A plane is a 3-dimensional BSP (binary space partition) - a definition of a plane is "a binary partition of 3d space". It partitions a 3d space using an equation with 3 unknowns. Put in the 3 coordinate values of a point to this equation, and it will result in a scalar value, or the distance of the point from the plane. If the value is positive, the point is in front, if negative, it is in back. A 3-dimensional BSP tree is a therefore a binary tree of planes. Each plane can have a front child and a back child. Each plane can be called a node of the tree. If a node (plane) has no child nodes (planes) then it is a leaf node (plane).

If you say that the first partition plane, the root node, is in a finite volume, the tree of planes also describes a tree of finite volumes. Each plane partitions its parent volume into two child volumes. The polyhedron defining each volume is formed by the intersection of all the planes above it in the tree, plus the planes defining the original finite volume. Each node in a tree is a sub-tree. That is, the node and its child nodes and their children and so on, down to the leaves, is also a tree. For the 3d BSP tree, each node (plane) might have a child node (plane) that partitions its front volume and one that partitions its back volume. This means that each sub-tree of the BSP tree stands alone, and each node only influences the volume on one side of its parent.

ASCII 2-Dimensional examples...

1. The initial finite volume to be partitioned contains 3 faces.
2. The first partition plane (P1) (chosen for a face that balances the tree) affects only the initial finite volume.
3. The front-volume of P1 contains a face, so it needs to be partitioned. The front partition plane (P2) only partitions the volume in front of P1.
4. The front and back volumes of P2 do not contain any faces, so they do not need to be partitioned. They both have no child nodes and so they are leaf-volumes belonging to leaf-node P2. The back volume of P1 contains a face, so a third partition plane (P3) is needed. P3 only partitions the finite volume on the back of its parent. P3 is also a leaf node.

Example 1: ___________ ___________ 1)| | 2)| | | | | | | | | | _ | | | _ | | | | | | | _ | | _ | | |___________| |_____|_____| P1 ___________ ___________ 3)| | | 4)| | | | | | | | | | |_____|P2 | |_____|P2 | | | | | | | _ | | P3|_____| | |_____|_____| |_____|_____| P1 P1 The BSP tree looks like: initial volume || f-P1-b / \ f-P2-b f-P3-b So it has two leaf nodes (P2, P3) and four leaf volumes. (P2-f, P2-b, P3-f, P3-b) If you choose the faces to partition in a different order, the tree will look different. for example, P3, then P2, then P1. Example 2: ____P1_____ | | | | | | |_____|_____|P2 | | P3|___________| |___________| The BSP tree looks like: initial volume || f-P3-b / f-P2-b / f-P1-b This one has one leaf node (P1) and four leaf-volumes (P3-b, P2-b, P1-f, P1-b). This tree is less efficient than the first, because it has a greater average distance from the root node to a leaf.

--- PROMPT ---
Carry on the text on BSP trees from its last sentence. The data after this point is separate material, unrelated to the text on BSP trees.

--- PROVIDED MATERIAL ---
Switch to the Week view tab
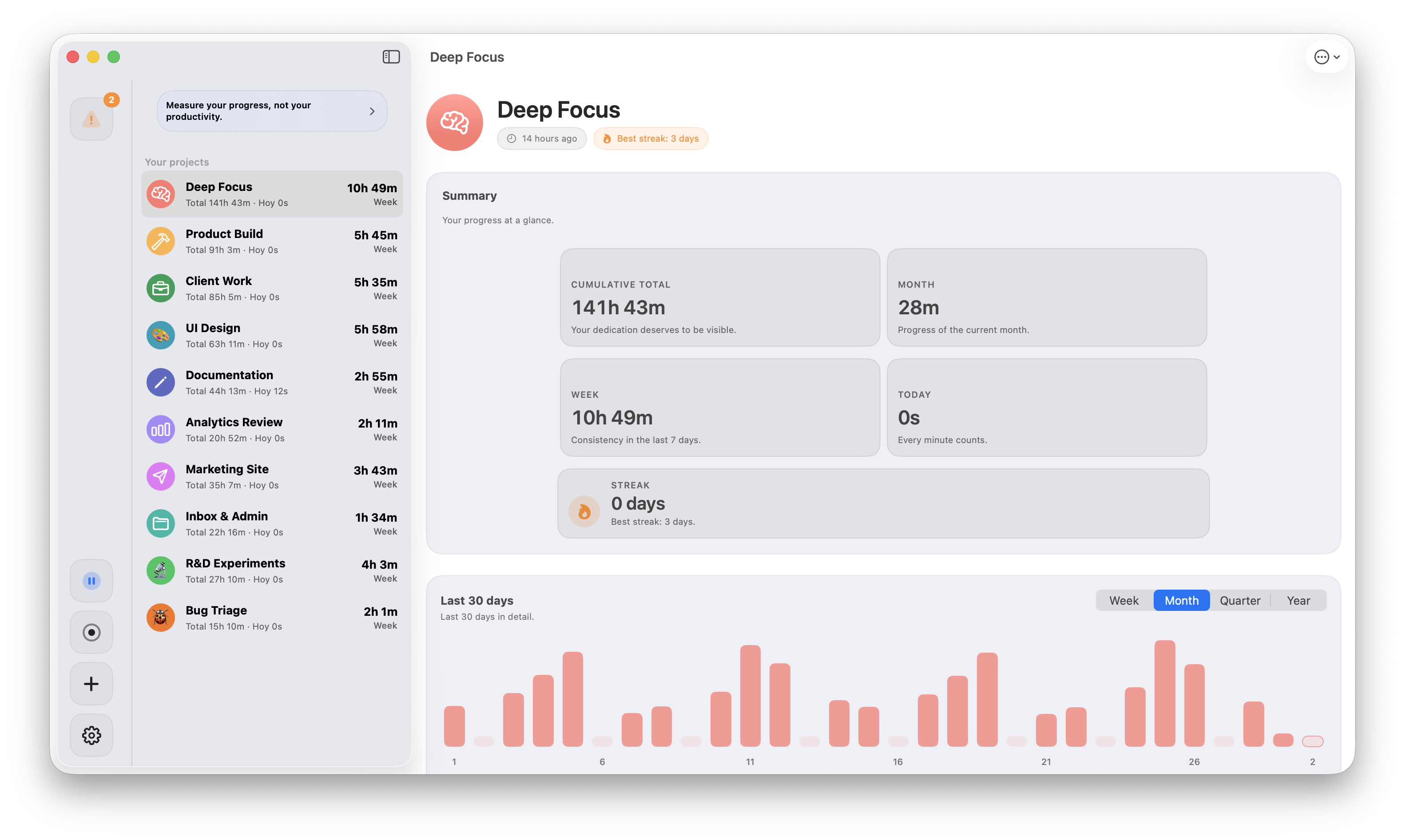1405x840 pixels. click(x=1123, y=600)
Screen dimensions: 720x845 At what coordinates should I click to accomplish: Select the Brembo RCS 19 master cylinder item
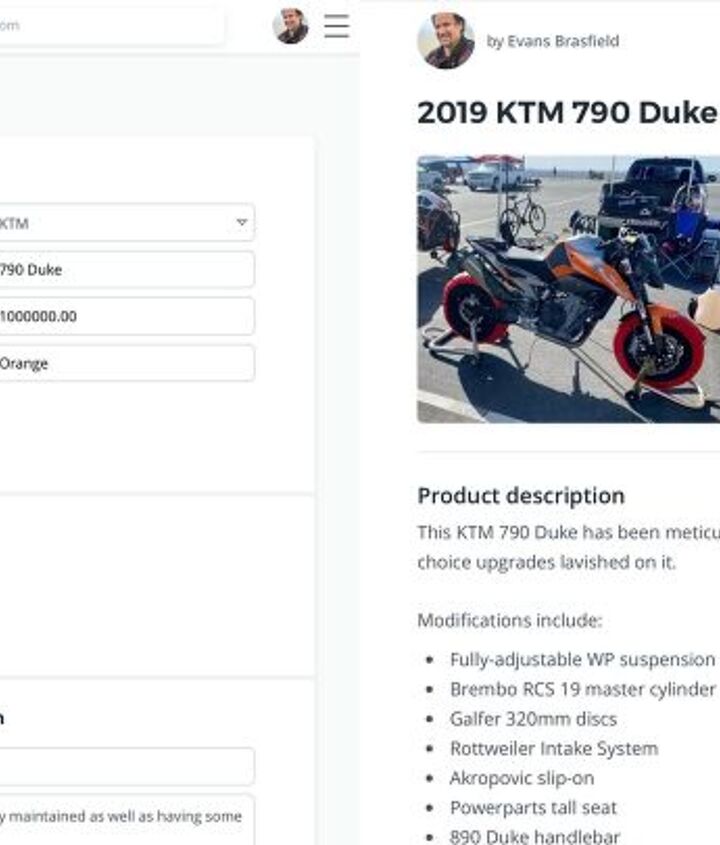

--- RESULT OF THIS EXERCISE ---
A leaf-volume is bounded by all of the nodes (planes) above it in the tree, and the planes defining the initial volume.

In example 2, P1-b is bounded by P1(back), P2(front), P3(front) and the square outline around the initial volume. We can get this set of planes in reverse order by going down the tree (traversing) from the root to the leaf in question.

I'll also write a quick PVS explanation.

"Short Explanation of Quake-Style-PVS-of-Empty-Leaf-Volumes (in 3 Dimensions)"

Create a BSP of the faces of the occluder volumes as in the process described above. For each empty, i.e. not part of an occluder leaf volume, compile a list of all the renderable geometry that touches it. (within some error bound.) Construct the convex polygons bounding every empty leaf volume by evaluating the vertices of the convex polyhedron defined by the volume. Discard the polygons that don't border another empty leaf volume, and you're left with a set of portals.

Each empty leaf volume has zero or more portals. If any of the portals of leaf A can see any of the portals of leaf B, mark a 1 in the PVS table at (A,B). The Quake compiler "floods" each portal through the BSP tree, and marks the other portals that are visible to it, i.e. aren't blocked by leaf volumes marked as occluders.

Then it uses zero-run-length-encoding (?) to compress the PVS table down to very small size in memory.

Notes:

1. Quake-style PVS requires a closed world so that the interior empty leaves can be defined.
2. The PVS is a table of the interior empty leaves ONLY.
3. "Empty" leaves are empty of special properties, not empty of renderable geometry.
4. Quake also adds six special case planes at the root of the BSP tree: The 6 planes defining the maximum world extents. Everything outside these planes is safe to ignore. They're there to guarantee that all the leaf volumes are bound.